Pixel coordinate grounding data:
________________

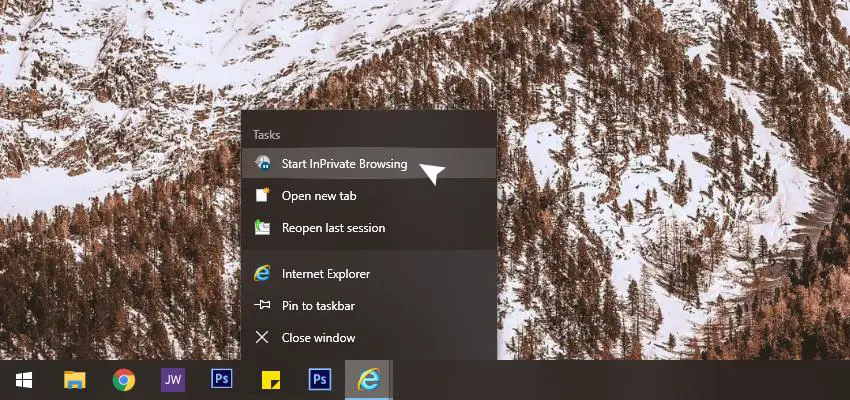Select the Close window text entry
Viewport: 850px width, 400px height.
[318, 338]

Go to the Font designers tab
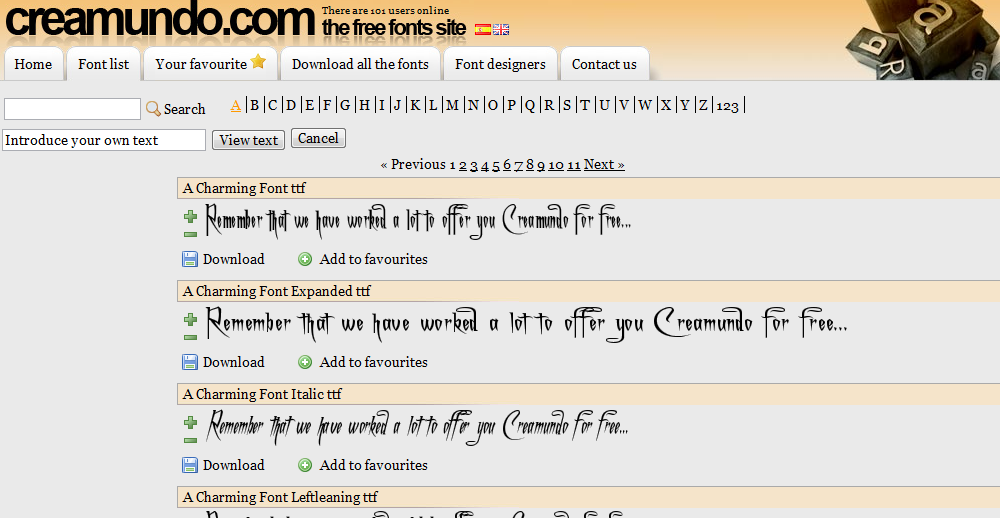(x=500, y=64)
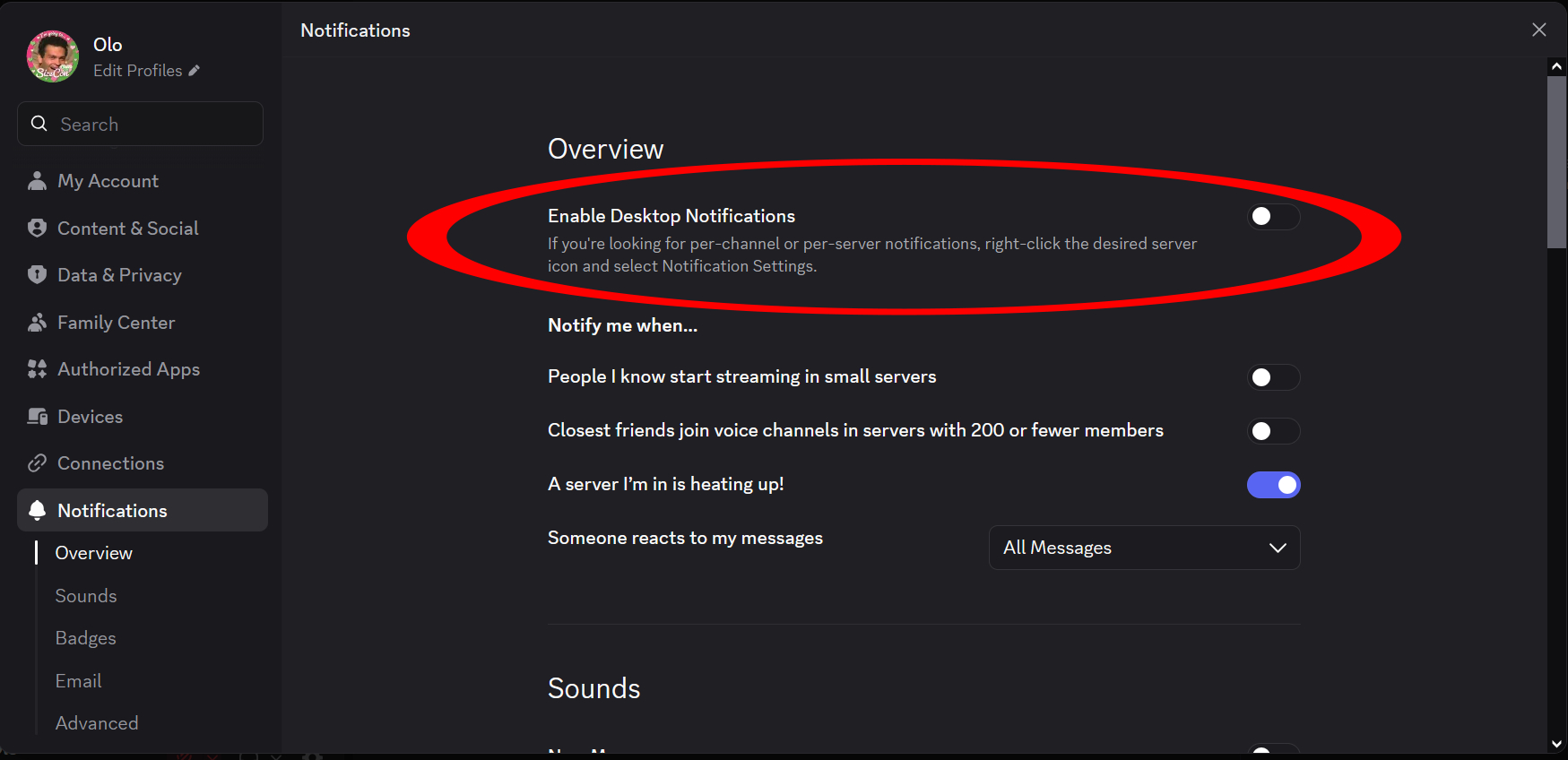This screenshot has height=760, width=1568.
Task: Click the Family Center icon
Action: (x=37, y=323)
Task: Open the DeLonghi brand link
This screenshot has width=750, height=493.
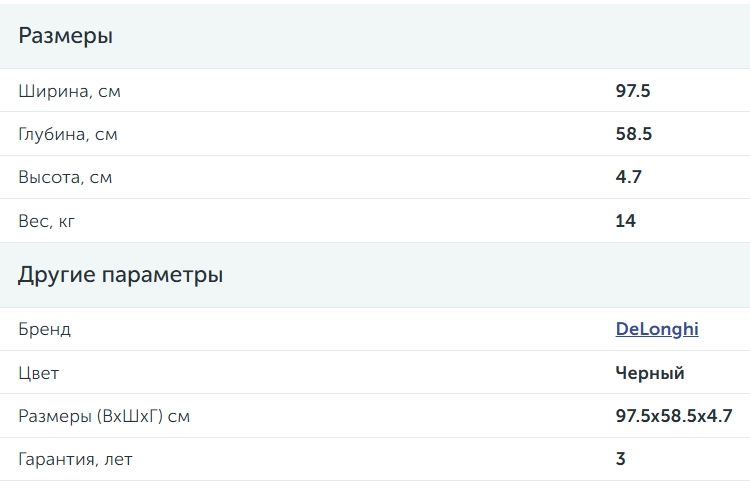Action: point(657,329)
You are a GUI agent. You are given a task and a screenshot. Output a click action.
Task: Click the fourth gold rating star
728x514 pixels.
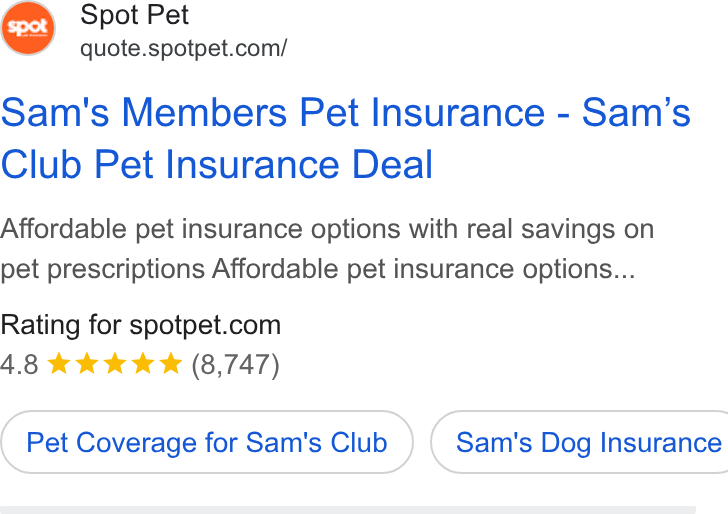[x=143, y=363]
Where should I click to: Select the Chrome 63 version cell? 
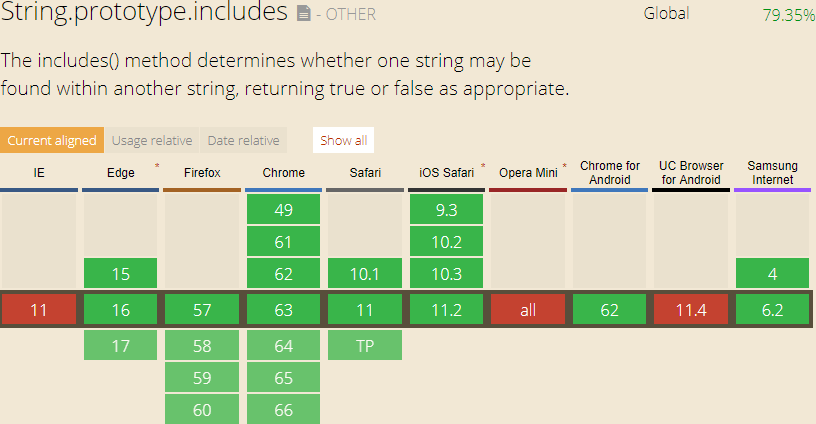(x=284, y=310)
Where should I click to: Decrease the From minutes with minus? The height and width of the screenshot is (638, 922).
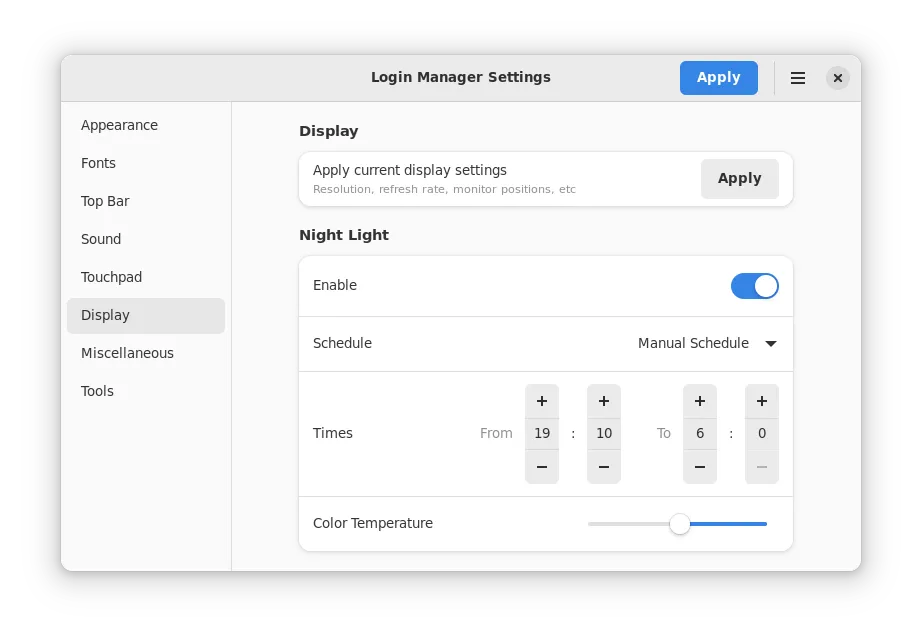[604, 467]
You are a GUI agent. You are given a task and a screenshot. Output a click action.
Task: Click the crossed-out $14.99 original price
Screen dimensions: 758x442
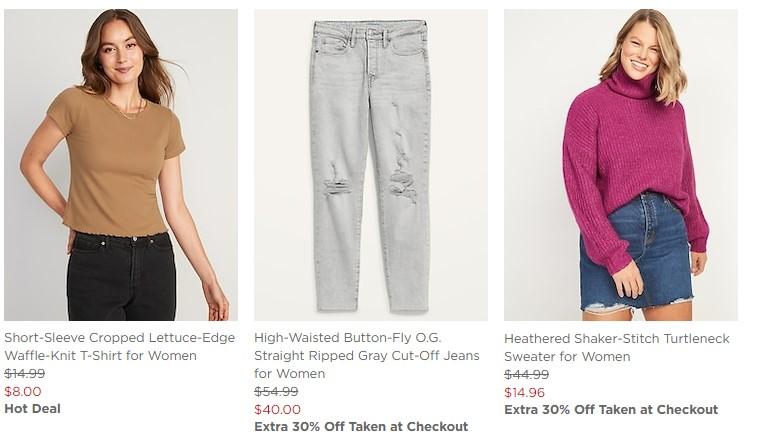24,374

________________

EXERCISE DESCRIPTION ▸ For this exercise, repeat word for word only the lines from the one containing "This screenshot has width=750, height=493." through the end of the data, including both. Pictures do not go in the copy.

WRITTEN RESPONSE ▸
This screenshot has width=750, height=493.
Action: point(657,329)
You are a GUI agent. You are given a task and a screenshot. Output a click action.
Task: Click the fourth gold rating star
728x514 pixels.
[x=143, y=363]
Where should I click to: Select the Chrome 63 version cell? 
(x=284, y=310)
Where should I click to: Decrease the From minutes with minus? The height and width of the screenshot is (638, 922).
[604, 467]
You are a GUI agent. You are given a task and a screenshot. Output a click action.
Task: Click the crossed-out $14.99 original price
Screen dimensions: 758x442
24,374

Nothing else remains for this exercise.